§ EXCERPTED RECORDS
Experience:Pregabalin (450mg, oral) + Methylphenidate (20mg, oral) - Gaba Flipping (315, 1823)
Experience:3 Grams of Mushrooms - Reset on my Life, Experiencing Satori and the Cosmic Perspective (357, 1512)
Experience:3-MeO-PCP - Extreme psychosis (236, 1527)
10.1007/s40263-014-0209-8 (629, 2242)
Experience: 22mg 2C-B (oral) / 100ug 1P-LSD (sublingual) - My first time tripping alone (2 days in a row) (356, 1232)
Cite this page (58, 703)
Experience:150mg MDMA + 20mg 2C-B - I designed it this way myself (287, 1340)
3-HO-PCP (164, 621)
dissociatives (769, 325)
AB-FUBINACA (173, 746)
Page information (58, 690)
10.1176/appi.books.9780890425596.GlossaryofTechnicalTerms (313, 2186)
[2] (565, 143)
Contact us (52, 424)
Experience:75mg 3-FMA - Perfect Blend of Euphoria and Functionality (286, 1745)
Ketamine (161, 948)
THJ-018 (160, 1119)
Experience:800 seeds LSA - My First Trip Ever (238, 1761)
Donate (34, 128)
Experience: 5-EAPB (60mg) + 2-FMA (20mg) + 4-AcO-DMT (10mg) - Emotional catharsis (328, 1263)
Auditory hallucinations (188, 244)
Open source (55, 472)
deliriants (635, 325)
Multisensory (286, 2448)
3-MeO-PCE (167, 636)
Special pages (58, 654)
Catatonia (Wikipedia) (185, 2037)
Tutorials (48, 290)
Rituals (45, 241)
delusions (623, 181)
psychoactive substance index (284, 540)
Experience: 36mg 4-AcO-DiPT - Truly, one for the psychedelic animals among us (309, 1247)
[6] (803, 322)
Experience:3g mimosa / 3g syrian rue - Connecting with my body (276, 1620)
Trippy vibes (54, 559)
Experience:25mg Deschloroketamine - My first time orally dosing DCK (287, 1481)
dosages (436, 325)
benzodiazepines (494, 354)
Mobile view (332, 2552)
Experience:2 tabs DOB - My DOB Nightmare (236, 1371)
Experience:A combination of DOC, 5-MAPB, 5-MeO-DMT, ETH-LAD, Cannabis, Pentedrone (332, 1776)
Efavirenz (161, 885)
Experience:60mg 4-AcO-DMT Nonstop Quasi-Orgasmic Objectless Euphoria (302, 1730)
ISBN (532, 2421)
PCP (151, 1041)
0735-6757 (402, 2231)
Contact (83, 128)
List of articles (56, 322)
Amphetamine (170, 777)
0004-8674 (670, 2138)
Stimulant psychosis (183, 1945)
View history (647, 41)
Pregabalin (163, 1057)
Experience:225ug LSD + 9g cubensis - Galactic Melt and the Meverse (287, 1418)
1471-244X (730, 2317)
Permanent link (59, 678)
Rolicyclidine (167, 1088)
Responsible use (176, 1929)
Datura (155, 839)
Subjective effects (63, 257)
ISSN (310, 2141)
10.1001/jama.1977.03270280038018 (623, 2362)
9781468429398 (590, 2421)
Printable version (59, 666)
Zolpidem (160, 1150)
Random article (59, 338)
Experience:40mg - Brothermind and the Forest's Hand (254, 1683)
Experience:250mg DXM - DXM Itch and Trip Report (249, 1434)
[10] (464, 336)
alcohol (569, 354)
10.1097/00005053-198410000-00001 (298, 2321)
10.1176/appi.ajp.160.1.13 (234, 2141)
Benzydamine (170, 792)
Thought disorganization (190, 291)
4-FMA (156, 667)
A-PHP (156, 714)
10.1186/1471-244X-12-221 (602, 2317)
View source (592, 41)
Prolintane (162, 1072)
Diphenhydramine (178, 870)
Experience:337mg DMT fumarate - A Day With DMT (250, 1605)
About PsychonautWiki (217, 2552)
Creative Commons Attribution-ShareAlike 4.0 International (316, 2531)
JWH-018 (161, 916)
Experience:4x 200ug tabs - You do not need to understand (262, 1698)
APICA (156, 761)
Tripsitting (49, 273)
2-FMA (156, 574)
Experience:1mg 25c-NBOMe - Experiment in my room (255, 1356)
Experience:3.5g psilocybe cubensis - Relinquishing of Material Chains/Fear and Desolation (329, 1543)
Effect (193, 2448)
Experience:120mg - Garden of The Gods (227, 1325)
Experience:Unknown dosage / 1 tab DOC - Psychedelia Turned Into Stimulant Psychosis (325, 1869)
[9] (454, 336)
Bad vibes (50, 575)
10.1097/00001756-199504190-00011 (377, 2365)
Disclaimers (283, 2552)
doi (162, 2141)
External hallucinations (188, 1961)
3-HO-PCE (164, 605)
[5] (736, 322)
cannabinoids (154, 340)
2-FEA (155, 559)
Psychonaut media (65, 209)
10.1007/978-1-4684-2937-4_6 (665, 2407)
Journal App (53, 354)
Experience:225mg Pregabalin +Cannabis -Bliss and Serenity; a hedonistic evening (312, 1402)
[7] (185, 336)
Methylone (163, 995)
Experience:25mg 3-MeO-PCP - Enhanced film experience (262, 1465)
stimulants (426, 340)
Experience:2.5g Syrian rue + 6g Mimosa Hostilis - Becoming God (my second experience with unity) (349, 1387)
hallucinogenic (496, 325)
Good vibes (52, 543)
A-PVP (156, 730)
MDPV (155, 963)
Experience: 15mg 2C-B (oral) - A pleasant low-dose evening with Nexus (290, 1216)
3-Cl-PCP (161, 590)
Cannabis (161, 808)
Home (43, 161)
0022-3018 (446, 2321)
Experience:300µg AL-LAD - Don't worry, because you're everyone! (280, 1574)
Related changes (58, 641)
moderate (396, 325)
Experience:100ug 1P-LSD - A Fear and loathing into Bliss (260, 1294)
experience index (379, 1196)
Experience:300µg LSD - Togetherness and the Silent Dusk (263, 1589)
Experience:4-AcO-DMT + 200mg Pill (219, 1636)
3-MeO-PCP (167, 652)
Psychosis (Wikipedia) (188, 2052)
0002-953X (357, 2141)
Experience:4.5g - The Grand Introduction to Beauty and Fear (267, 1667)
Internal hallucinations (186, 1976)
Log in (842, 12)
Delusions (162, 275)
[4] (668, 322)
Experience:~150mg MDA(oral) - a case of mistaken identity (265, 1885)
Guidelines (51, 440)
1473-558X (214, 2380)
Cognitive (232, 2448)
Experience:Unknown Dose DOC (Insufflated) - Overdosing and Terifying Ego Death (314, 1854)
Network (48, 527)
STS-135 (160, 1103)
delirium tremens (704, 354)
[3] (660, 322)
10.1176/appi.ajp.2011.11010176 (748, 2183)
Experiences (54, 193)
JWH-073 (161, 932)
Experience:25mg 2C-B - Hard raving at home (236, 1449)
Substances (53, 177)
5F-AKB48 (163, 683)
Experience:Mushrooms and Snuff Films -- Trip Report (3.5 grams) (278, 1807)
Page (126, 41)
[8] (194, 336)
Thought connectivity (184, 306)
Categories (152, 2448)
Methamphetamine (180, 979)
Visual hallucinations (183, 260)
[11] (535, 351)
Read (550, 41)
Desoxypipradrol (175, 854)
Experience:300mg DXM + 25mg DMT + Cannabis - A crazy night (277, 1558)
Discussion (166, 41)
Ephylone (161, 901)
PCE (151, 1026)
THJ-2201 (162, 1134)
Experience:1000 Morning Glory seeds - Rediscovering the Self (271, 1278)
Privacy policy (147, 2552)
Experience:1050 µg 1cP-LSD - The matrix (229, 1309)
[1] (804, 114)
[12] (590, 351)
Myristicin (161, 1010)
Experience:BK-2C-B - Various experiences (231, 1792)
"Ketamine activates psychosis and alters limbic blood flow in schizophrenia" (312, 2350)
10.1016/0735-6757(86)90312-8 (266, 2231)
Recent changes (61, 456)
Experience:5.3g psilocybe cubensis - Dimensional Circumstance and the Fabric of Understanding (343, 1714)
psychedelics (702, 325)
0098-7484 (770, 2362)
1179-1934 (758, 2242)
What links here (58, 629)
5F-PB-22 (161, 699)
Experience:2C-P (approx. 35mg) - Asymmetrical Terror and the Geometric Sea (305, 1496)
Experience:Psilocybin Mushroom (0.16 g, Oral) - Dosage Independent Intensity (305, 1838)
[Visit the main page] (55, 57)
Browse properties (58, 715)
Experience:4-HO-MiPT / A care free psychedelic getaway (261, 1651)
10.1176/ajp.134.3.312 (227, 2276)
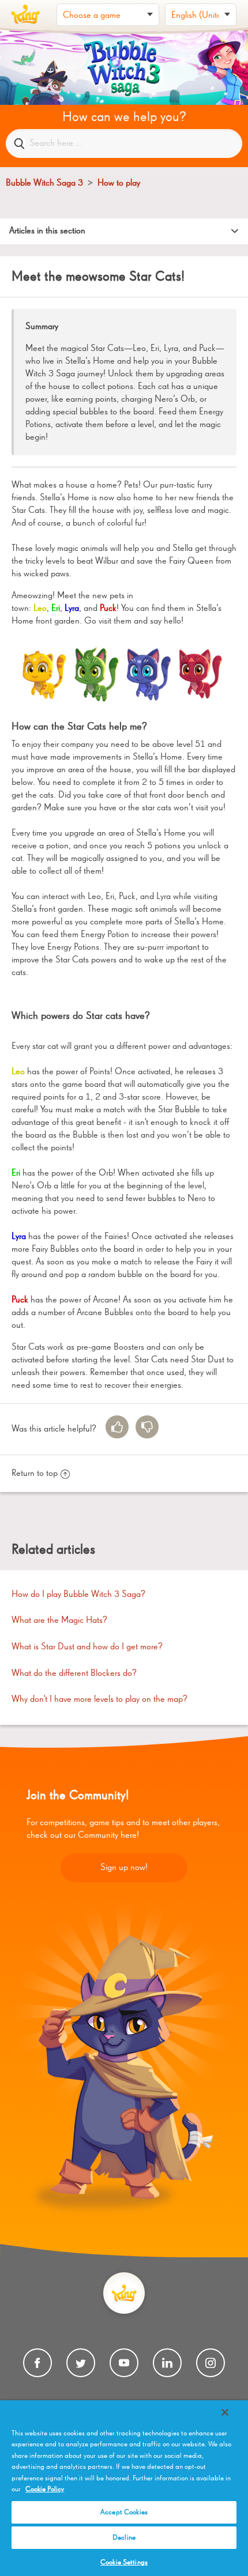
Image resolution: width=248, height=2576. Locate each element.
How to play (118, 183)
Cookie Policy (44, 2489)
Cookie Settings (124, 2562)
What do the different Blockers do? (74, 1673)
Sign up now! (124, 1867)
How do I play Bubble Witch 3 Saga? (78, 1594)
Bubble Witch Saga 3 (44, 183)
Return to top (35, 1473)
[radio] (117, 1426)
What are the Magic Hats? (59, 1620)
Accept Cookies (124, 2512)
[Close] (224, 2412)
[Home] (25, 14)
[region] (124, 2488)
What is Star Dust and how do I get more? (87, 1647)
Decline (124, 2537)
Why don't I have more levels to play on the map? (99, 1699)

§ WHAT NEEDS TO BE DONE
For every line above that holds the word "Witch", report the whole line.

§ EXPECTED ANSWER
How do I play Bubble Witch 3 Saga? (78, 1594)
Bubble Witch Saga 3 (44, 183)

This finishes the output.